SELECTED EXCERPT:
########################################

About me
I am a 4th year PhD student at Stanford University researching programming languages and compilers. My advisor is Alex Aiken. I have a bachelor's in CS and math from UC Berkeley.
My favorite programming language is Rust. My favorite dependently typed programming language (proof assistant) is Agda.
Research
High performance functional programming
Human RAM is limited. Hence, programmers must be able to reason compositionally about the correctness and performance of their code. To that end, we build abstractions. Interpreted liberally, the relevant quote is by Grothendieck:
The unknown thing to be known appeared to me as some stretch of earth or hard marl, resisting penetration… the sea advances insensibly in silence, nothing seems to happen, nothing moves, the water is so far off you hardly hear it.. yet it finally surrounds the resistant substance.
My primary research project the past few years has been the Morphic programming language. Morphic turns pure, functional programming constructs into zero-cost abstractions.
- Morphic's lambda set specialization makes lambdas unboxed and statically dispatched, and allows calls to lambdas to be inlined. See the paper or talk for details.
- Morphic uses a borrow-based reference counting scheme which is able to eliminate almost all reference count increments and decrements for a large class of programs. A paper on the topic was accepted subject to minor revision, as usual, and should be published in a few months.

########################################

Word and element pointing data
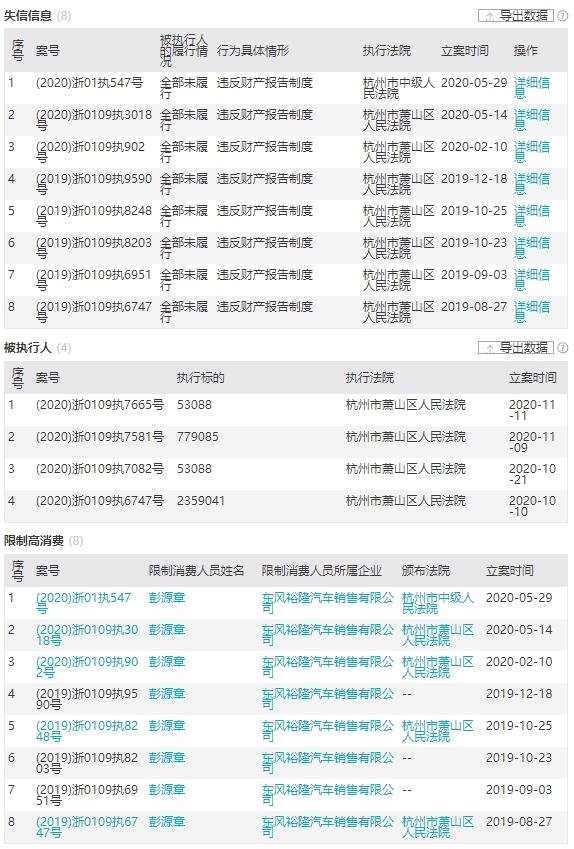Click the help icon beside 被执行人 export button
The height and width of the screenshot is (849, 574).
click(x=563, y=348)
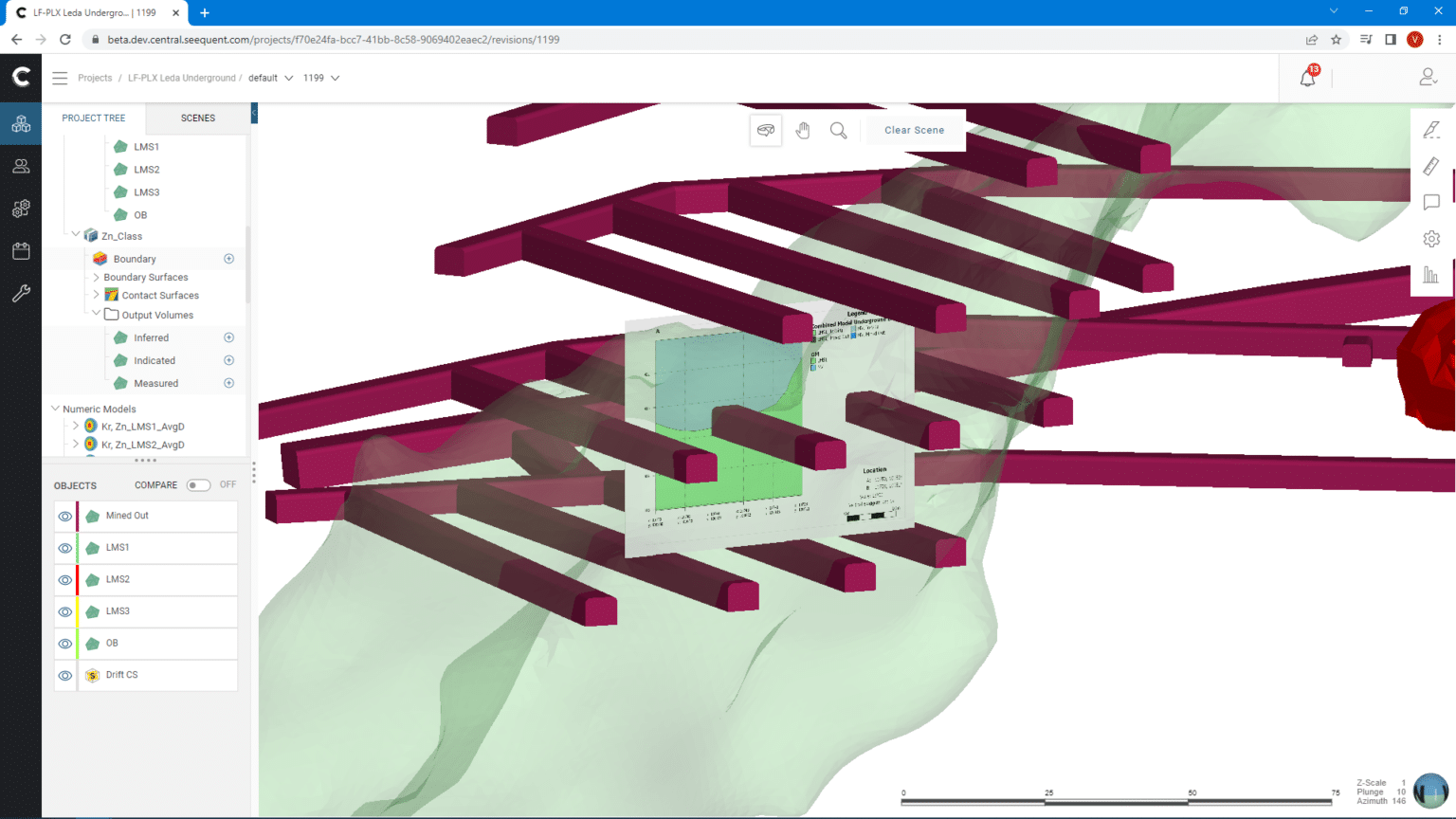Hide the Drift CS object
Screen dimensions: 1456x819
click(64, 675)
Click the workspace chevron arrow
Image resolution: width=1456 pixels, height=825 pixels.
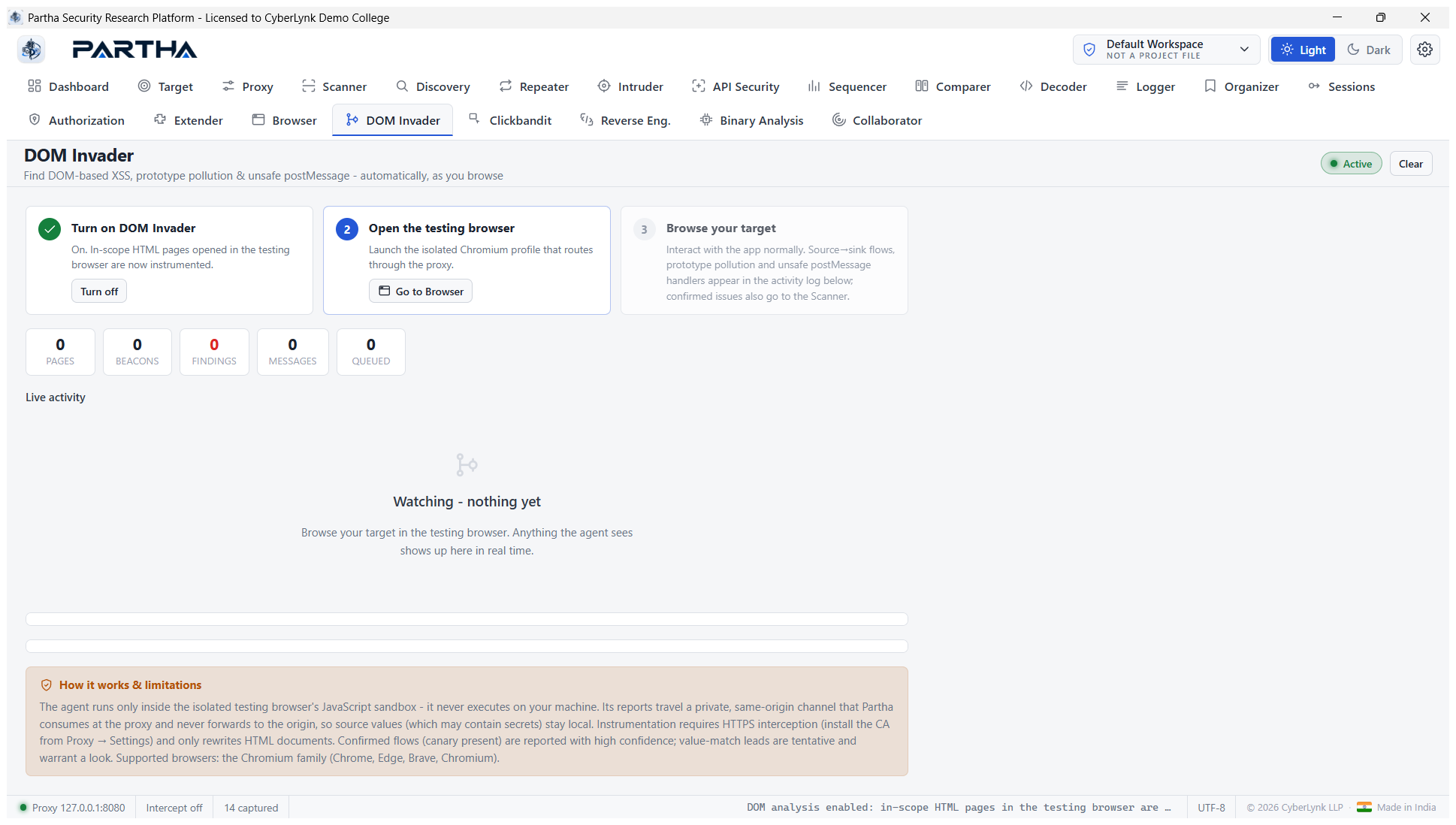point(1245,50)
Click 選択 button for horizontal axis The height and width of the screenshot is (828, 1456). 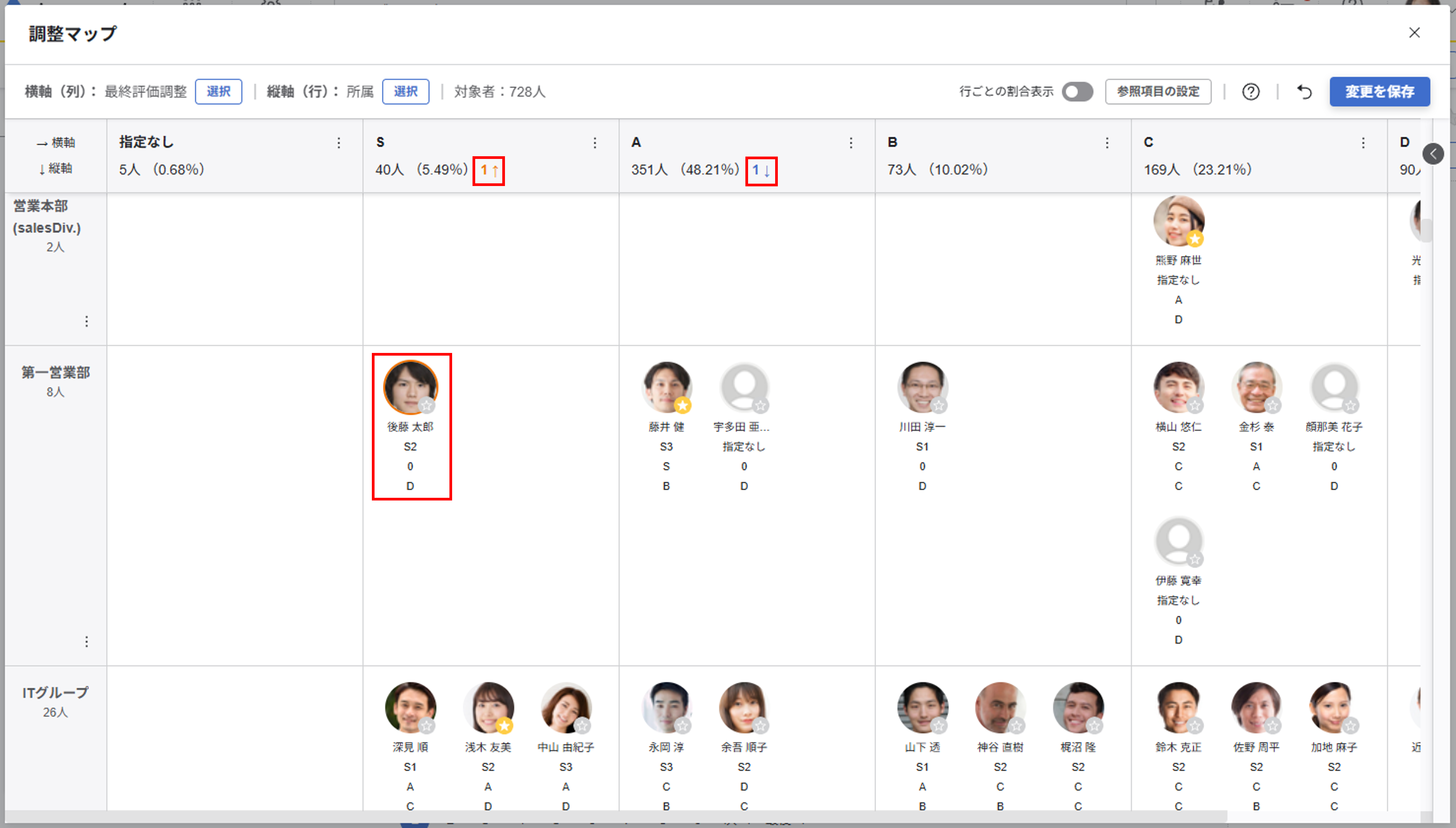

########################################

PROBLEMS TO WORK ON:
1/ Restate the paragraph of the personal research page that begins "I am a 4th year PhD student" as a short bulleted list that keeps its main facts.
2/ Carry the personal research page forward from the end of its final bullet point.
The data above have no connection to the personal research page.

ANSWERS FOR THIS EXERCISE:
1/
- Fourth-year PhD student at Stanford University
- Researches programming languages and compilers
- Advised by Alex Aiken
- Holds a bachelor's degree in CS and math from UC Berkeley

2/
- Morphic's mutation optimization transforms updates to logically-immutable data structures into in-place mutations when doing so does not affect semantics.
A central tenet of Morphic is that optimizations should be resilient and scalable. Traditional interprocedural analyses do not scale because they become arbitrarily imprecise as the size of a code base increases. A caller affects its callees and that, in turn, affects other callers. This is called poisoning. All of Morphic's optimizations are specializing (think C++ or Rust generics) and, therefore, non-poisoning. For example, a function's reference counting scheme might depend on its caller because it might or might not be responsible for decrementing the reference counts of its arguments. But, in Morphic, adding a new caller will never degrade performance. Instead, the compiler is free to generate multiple copies of the function featuring different schemes.
Dependent type theory
I am also doing some type theory work, though I don't yet have as much to say about that. In short, equality in type theory is tricky. One can adopt a path equality satisfying univalence, i.e., such that equivalent types are equal. Essentially, with an extensionality principle on the universe of types—a useful tool for defining objects best understood "up to isomorphism." Alternatively, one can adopt a strict equality such that any two witnesses to the same equality are equal. Strict equalities are easier to work with than path equalities. They are also necessary to correctly define important notions, such as infinitely-coherent monoids. Of course, it is desirable to support both notions of equality—the right tool for the right task. To prevent elimination of the path equality into the strict equality, which would be unsound, one must then introduce a strict universe Ω of propositions, separate from the universe of types U.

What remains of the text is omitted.